Sheherazade

What a stunning spectacle is Suhaila Salimpour’s “Sheherazade.” The show opened last night in NoHo at the El Portal Theater. Everyone with a pulse should go see it. I love a dance show, but this is not your mother’s “Nutcracker.” Sheherazade is an inspired and devastatingly beautiful retelling of the ancient tale, as the audience is invited to sit in for the sultan and spend an evening delighting in the ‘male gaze’. Normally for me, maleness is a nice place to visit, but I wouldn’t want to live there. Suhaila’s movements are so seductive, so calculated to make the viewer want to possess her which arouse odd and conflicting desires to conquer and to cherish.

The first book my father gave me was a lavishly illustrated edition of “Arabian Nights.” The story of Sheherezade always frightened yet fascinated me. The concept of telling stories to save my own life became a mythological blueprint for my own womanhood. Life on earth has always been exceedingly difficult for women, then and now. How do we cope? I believe it is about sharing our struggle, so that the burden can be lifted for a moment of unity, and from then on we can make the arduous journey together. My father might have been trying to prepare me for the world. “If you want to survive, talk.” Outside of the gender politics of “Sheherazade,” the show is a masterful work of unrestrained brilliance. The supporting dancers each bring their own identity and special beauty to Suhaila’s choreography, treating each arm wave and hip articulation like a lover, and Suhaila’s own dancing is nothing short of sublime.
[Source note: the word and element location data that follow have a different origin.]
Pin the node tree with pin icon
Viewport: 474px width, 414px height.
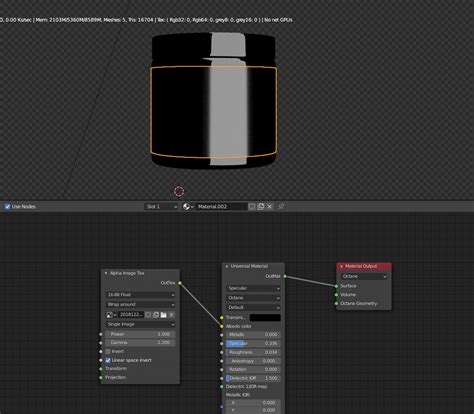pyautogui.click(x=281, y=207)
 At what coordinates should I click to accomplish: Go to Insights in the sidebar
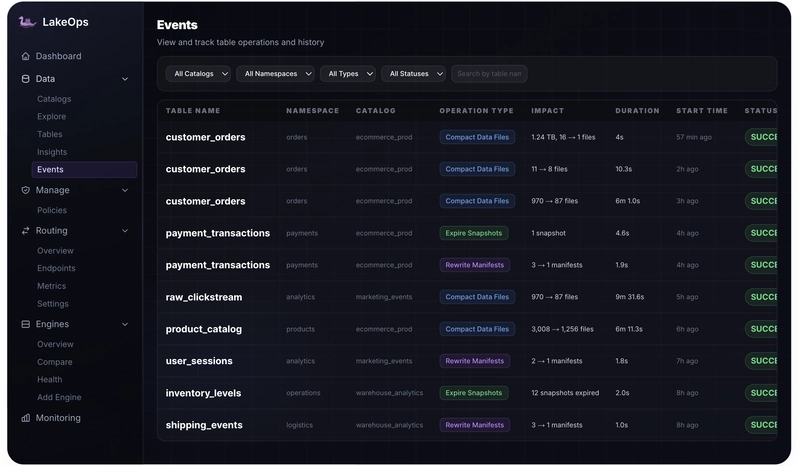[x=52, y=152]
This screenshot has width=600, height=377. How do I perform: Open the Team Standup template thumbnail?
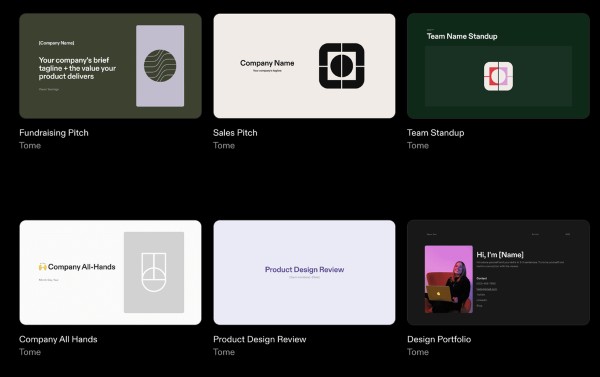(498, 66)
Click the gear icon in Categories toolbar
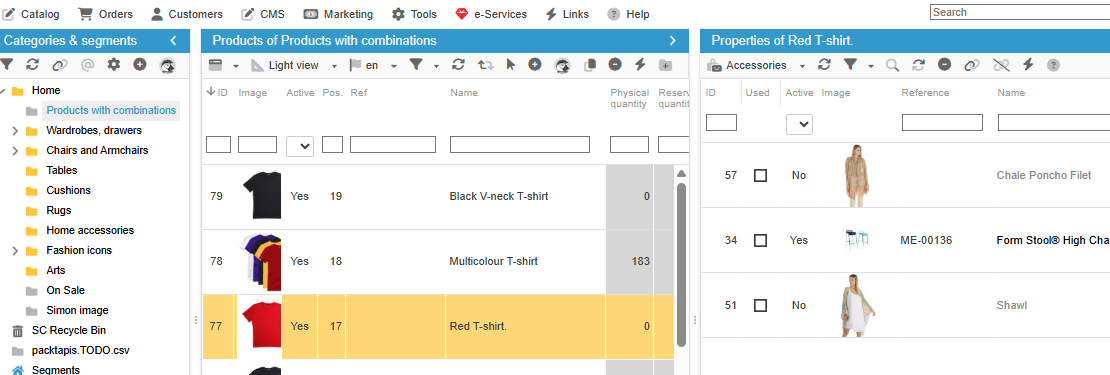The width and height of the screenshot is (1110, 375). (113, 64)
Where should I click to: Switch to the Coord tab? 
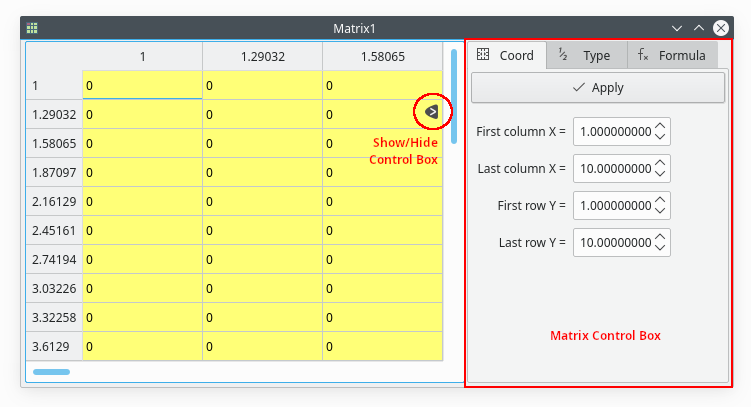point(507,56)
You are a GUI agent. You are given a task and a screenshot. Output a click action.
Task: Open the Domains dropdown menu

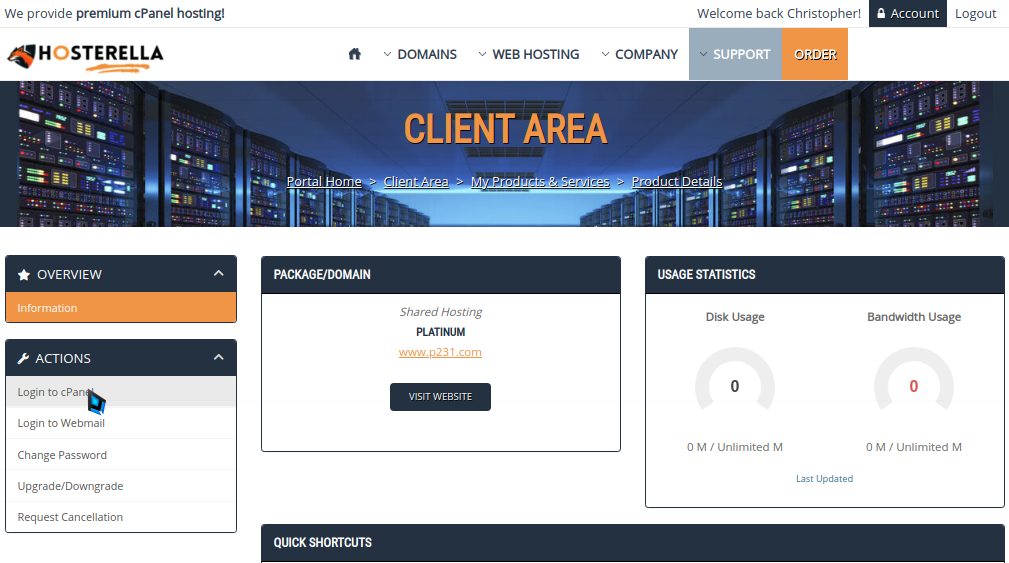tap(420, 54)
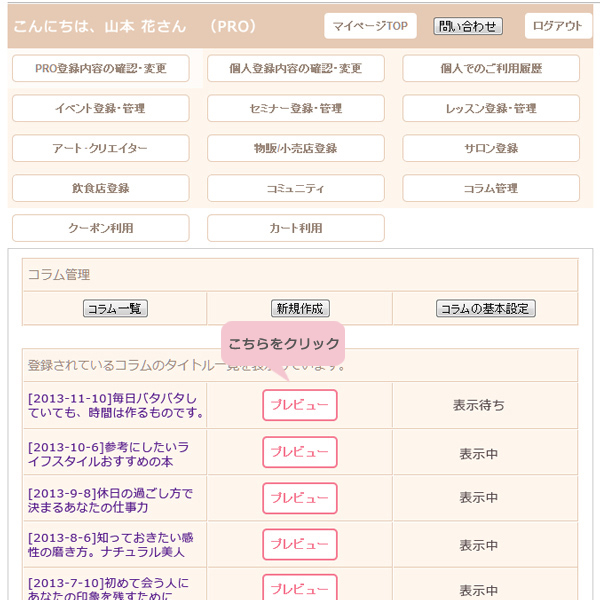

Collectively they are an undulating, pulsating church of the female body. Even though the harem is extinct, we still have our own immobilizing forms of slavery to contend with, and part of our emancipation has to do with worshiping the female body instead of exploiting it. This show is an important step toward gender equality, which could not be said for “Riverdance” or “Lord of the Dance” or any other show where a bunch of white people are in a line. The only thing I regret is that there are so many beautiful things happening on stage at the same time, I wish I had a compound eye, like a fly, so I could see them all at once. “Sheherezade” is a feminist triumph, combining history, mythology, spirit and sensuality with killer moves and beautiful girls. They also play the big ass zills!